Fabrizio De André - Principe libero - ( Luca Facchini, 2018) - Recensione - Con Luca Marinelli, Ennio Fantastichini
Il film ripercorre la vita del grande cantautore genovese. Dai primi passi nell'ambiente musicale, a livello poco più che goliardico, con Paolo Villaggio, fino al matrimonio con la seconda moglie, Dori Ghezzi, concludendosi con il filmato dell'ultimo concerto di Fabrizio (quello vero) al quale assiste il cast del film.
L'idea di un film su De Andrè è certamente impegnativa, considerando la complessità, l'immutata popolarità e il carisma del personaggio. Impresa comunque, almeno parzialmente, riuscita grazie al giusto mix tra la vita privata e le sue musiche.
A reggere l'impegnativo ruolo del musicista-poeta è Luca Marinelli, che riesce a svolgere il compito piuttosto bene.

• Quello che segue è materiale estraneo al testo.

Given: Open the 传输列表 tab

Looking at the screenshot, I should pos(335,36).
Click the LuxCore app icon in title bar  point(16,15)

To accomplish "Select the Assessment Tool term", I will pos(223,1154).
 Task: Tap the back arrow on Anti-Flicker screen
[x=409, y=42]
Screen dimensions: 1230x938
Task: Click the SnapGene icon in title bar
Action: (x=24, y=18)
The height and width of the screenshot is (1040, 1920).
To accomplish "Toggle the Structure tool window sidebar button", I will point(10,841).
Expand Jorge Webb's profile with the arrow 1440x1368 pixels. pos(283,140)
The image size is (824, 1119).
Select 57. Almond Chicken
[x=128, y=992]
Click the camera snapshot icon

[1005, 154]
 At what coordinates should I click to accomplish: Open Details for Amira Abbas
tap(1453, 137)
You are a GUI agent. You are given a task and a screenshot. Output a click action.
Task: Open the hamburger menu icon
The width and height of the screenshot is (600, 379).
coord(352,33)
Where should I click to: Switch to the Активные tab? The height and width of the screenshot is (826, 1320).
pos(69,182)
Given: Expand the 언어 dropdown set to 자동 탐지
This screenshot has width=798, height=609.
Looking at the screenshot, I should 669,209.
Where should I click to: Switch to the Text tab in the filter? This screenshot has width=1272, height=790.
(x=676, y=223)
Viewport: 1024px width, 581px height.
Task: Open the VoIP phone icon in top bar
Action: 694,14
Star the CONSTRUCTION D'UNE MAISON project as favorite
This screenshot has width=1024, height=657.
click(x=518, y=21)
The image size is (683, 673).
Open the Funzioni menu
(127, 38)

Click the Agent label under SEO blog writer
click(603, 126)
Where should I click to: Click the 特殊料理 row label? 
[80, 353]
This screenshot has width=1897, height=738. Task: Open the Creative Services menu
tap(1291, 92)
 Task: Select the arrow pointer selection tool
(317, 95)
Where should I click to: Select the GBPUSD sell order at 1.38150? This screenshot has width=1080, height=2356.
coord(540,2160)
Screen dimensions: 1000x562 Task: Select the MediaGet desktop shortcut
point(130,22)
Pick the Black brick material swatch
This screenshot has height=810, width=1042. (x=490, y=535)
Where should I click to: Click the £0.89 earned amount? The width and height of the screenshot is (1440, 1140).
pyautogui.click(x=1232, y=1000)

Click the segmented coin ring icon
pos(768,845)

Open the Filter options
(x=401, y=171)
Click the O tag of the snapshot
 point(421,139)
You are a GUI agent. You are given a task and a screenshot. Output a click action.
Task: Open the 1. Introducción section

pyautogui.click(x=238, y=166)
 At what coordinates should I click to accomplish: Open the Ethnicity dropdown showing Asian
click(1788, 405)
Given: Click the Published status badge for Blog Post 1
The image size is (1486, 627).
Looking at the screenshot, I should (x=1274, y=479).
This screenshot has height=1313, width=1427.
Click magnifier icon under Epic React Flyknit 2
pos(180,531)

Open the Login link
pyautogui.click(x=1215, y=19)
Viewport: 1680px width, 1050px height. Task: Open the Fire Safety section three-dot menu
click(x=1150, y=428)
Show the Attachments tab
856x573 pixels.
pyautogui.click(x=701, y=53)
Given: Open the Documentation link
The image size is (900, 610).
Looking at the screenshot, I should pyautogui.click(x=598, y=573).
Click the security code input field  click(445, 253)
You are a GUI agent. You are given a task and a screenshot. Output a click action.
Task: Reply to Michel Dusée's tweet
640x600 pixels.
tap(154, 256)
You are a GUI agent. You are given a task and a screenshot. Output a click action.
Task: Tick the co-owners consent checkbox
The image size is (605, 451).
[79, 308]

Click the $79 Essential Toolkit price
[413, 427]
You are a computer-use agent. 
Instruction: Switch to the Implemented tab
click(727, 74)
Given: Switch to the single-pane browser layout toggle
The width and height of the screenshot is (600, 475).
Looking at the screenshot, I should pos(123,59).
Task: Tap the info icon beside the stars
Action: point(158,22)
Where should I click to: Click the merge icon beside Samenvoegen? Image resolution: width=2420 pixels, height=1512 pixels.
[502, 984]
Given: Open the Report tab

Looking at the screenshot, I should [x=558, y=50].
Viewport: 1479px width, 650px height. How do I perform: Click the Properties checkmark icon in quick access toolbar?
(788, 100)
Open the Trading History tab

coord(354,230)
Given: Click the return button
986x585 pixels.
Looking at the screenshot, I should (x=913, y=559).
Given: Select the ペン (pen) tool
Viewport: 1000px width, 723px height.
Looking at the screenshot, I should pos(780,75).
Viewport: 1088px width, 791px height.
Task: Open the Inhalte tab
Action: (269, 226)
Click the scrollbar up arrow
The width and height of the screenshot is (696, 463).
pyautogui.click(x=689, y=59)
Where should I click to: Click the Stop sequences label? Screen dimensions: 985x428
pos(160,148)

Probabilmente più simpatico del vero Fabrizio (almeno per quanto si evince dalle non numerosissime interviste date durante la carriera da "Faber"), perde inevitabilmente il confronto quando canta. Pur non cantando affatto male, soprattutto nei brani del primo De Andrè si perde molto in spessore e profondità. La situazione migliora nelle ricostruzioni dei concerti assieme alla PFM.